**WHAT THE TASK ASKS:**
Begin at the line below that has "You are a computer-use agent. Viewport: 620px" and stop after the line that has "Task: Tap the iPhone rear camera image area". Please restate only those lines, word for word.

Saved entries
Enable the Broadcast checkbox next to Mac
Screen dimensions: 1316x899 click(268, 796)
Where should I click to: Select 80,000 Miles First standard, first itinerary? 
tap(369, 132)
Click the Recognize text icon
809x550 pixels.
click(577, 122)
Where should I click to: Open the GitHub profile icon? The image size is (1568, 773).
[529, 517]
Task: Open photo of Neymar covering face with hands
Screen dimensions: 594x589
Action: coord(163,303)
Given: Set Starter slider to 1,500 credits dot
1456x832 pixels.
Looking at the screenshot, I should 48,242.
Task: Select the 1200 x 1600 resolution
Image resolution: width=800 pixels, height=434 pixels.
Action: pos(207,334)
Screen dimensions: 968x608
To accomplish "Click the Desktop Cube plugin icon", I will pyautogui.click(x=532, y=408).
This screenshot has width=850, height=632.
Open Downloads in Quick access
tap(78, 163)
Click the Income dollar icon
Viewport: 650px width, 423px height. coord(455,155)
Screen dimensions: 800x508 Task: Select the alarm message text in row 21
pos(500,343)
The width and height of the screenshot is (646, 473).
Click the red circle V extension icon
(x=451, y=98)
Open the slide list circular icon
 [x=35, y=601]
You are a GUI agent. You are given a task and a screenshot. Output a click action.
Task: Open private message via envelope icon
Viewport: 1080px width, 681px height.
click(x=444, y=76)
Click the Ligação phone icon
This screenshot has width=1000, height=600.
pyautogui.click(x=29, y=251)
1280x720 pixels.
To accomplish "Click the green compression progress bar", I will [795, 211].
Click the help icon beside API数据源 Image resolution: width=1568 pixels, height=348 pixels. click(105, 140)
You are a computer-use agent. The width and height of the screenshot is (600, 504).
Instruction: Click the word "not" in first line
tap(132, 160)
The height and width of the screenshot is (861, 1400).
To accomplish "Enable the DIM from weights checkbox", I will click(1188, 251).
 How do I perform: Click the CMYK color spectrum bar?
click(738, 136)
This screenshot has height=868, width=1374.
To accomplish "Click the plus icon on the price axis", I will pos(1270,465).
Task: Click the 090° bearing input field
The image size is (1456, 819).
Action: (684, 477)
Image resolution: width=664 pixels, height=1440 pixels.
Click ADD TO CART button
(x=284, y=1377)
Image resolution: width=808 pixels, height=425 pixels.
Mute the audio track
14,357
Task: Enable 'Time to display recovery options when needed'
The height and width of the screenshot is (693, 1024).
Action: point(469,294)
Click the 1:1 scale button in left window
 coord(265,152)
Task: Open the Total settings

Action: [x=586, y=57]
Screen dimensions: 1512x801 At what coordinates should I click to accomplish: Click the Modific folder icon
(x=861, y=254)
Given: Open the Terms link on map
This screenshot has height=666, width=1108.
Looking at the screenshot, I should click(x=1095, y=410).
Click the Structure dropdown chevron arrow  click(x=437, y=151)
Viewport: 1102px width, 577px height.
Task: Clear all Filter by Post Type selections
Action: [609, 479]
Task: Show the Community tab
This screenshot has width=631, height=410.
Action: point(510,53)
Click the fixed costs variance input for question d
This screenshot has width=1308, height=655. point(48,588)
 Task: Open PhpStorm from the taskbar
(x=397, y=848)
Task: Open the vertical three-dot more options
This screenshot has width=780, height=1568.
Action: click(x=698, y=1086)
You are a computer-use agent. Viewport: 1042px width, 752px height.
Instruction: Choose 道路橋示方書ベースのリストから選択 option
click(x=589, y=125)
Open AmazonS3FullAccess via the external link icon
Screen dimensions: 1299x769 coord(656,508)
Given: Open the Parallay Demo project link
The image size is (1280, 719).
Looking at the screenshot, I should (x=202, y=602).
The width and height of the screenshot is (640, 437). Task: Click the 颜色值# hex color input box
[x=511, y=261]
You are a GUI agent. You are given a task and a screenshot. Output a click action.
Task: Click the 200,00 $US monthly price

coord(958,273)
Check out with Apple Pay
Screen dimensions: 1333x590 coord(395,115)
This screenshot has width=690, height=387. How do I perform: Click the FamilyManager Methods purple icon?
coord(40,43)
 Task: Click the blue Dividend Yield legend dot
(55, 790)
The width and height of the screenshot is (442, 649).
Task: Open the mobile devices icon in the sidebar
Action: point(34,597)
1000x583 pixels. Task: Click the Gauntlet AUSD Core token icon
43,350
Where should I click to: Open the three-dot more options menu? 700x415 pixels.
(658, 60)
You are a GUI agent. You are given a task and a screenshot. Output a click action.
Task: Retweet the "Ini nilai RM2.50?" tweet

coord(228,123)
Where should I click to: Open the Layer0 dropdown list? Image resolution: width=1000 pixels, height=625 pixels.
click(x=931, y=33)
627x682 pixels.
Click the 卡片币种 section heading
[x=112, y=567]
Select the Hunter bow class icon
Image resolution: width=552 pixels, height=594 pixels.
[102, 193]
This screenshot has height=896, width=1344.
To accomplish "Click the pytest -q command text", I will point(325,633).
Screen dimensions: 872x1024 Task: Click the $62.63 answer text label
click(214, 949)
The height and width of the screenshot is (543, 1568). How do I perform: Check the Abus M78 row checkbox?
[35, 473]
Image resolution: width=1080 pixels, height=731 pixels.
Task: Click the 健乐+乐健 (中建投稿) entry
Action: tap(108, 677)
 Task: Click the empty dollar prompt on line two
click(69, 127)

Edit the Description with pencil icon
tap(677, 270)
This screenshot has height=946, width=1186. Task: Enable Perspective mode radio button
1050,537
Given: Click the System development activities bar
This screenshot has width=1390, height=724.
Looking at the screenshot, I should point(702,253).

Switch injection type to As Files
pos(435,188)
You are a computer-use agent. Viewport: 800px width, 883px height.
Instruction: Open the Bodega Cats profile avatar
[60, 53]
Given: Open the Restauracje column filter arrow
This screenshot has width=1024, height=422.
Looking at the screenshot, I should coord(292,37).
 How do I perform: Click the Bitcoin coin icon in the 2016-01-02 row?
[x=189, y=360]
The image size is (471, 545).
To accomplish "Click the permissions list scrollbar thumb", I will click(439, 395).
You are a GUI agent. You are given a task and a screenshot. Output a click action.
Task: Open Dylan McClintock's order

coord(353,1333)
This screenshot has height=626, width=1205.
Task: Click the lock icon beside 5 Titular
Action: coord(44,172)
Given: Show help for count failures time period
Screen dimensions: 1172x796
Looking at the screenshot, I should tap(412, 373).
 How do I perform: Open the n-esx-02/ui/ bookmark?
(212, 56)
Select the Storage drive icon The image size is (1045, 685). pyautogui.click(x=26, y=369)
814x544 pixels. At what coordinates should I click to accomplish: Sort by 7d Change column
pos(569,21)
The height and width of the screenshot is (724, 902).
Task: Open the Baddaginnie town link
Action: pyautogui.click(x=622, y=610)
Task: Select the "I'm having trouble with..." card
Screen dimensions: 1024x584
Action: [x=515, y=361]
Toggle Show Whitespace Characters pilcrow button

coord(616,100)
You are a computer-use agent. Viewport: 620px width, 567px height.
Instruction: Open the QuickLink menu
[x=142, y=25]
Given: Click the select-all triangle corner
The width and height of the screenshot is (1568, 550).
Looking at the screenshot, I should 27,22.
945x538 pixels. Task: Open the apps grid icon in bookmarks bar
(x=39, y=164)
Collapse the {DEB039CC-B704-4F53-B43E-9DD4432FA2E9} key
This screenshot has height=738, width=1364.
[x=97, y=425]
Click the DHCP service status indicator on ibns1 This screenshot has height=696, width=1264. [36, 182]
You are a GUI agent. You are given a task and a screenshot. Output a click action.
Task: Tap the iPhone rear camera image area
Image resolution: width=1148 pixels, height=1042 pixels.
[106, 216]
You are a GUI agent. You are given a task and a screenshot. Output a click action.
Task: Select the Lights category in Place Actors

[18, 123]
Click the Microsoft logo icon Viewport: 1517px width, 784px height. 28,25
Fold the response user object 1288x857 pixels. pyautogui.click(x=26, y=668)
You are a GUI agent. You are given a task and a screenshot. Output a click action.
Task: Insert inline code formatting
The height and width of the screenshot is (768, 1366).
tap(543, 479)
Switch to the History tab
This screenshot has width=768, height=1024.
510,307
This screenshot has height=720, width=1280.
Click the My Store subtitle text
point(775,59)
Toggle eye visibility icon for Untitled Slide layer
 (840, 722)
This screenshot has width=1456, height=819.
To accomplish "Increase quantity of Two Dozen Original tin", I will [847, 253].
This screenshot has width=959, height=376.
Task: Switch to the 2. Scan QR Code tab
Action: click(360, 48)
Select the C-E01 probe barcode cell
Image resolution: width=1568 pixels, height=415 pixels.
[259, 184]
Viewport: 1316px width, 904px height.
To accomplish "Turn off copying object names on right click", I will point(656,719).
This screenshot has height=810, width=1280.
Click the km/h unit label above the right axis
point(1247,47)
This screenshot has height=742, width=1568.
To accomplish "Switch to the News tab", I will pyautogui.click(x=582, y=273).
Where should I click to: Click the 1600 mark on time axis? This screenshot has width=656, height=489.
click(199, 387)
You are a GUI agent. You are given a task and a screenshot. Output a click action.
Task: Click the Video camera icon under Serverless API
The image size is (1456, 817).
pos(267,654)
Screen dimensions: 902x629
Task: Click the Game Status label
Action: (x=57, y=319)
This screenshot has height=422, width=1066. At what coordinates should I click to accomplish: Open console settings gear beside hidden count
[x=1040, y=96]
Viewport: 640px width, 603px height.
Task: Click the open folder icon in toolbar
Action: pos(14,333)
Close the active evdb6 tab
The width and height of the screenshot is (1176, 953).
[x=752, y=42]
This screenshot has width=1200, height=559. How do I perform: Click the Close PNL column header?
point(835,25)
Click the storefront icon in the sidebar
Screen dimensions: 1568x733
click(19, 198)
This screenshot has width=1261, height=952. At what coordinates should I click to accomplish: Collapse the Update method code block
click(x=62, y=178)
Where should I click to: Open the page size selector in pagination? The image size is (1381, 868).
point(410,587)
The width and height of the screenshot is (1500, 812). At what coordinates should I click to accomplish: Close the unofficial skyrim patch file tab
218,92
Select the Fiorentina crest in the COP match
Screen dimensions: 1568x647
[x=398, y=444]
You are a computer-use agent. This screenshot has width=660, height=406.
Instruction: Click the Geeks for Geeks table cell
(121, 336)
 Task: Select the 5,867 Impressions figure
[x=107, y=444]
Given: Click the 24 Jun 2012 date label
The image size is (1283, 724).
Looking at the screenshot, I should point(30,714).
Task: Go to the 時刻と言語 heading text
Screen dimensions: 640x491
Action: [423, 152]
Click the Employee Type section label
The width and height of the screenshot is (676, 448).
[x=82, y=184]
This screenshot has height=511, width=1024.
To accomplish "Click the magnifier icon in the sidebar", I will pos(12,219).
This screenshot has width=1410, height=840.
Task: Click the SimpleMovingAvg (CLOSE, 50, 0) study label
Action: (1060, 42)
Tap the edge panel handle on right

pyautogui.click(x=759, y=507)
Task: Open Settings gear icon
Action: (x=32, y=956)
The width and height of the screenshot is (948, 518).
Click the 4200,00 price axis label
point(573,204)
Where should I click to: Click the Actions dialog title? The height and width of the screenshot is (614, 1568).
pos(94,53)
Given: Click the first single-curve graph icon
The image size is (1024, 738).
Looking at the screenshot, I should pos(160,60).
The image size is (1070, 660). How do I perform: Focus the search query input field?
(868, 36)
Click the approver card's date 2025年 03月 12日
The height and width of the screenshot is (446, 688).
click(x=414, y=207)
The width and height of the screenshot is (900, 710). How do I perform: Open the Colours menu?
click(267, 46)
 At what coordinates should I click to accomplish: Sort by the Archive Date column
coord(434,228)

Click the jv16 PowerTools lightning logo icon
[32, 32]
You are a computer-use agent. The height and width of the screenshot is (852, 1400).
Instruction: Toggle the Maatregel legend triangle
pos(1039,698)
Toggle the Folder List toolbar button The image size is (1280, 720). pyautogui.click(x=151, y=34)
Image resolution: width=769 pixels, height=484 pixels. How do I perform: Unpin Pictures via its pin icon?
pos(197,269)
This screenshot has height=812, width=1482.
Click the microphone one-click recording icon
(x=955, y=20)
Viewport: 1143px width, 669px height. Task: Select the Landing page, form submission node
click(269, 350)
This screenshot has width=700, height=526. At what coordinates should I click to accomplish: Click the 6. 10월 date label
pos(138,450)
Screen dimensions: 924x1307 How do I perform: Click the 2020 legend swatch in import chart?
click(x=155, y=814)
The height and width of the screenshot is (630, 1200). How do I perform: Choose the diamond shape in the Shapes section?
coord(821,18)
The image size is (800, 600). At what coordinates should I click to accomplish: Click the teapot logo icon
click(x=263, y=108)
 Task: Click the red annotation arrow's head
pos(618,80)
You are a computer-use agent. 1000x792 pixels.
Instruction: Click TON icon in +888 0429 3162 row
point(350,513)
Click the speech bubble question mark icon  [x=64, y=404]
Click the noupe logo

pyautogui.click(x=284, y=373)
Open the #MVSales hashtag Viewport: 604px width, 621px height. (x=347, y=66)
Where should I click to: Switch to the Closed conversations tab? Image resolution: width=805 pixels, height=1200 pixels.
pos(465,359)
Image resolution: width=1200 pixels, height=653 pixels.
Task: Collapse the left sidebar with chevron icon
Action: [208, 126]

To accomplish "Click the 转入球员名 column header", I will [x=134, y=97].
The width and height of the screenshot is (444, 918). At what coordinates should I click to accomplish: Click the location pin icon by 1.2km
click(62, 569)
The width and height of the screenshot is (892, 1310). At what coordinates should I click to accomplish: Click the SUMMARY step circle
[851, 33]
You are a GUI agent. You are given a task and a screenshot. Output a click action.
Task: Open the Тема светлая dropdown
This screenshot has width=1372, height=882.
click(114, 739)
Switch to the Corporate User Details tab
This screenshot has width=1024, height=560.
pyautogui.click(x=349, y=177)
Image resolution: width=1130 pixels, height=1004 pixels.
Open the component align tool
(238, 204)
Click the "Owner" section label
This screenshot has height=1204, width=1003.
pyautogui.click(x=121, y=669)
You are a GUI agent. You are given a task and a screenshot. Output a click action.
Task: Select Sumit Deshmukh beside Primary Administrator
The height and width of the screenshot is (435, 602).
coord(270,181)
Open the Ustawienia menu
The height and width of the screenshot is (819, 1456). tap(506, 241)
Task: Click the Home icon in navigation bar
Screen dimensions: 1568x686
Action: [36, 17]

**RESPONSE:**
You are a computer-use agent. Viewport: 620px width, 567px height.
Instruction: Open the QuickLink menu
[x=142, y=25]
Given: Click the select-all triangle corner
The width and height of the screenshot is (1568, 550).
Looking at the screenshot, I should 27,22.
945x538 pixels. Task: Open the apps grid icon in bookmarks bar
(x=39, y=164)
Collapse the {DEB039CC-B704-4F53-B43E-9DD4432FA2E9} key
This screenshot has height=738, width=1364.
[x=97, y=425]
Click the DHCP service status indicator on ibns1 This screenshot has height=696, width=1264. [36, 182]
You are a GUI agent. You are given a task and a screenshot. Output a click action.
Task: Tap the iPhone rear camera image area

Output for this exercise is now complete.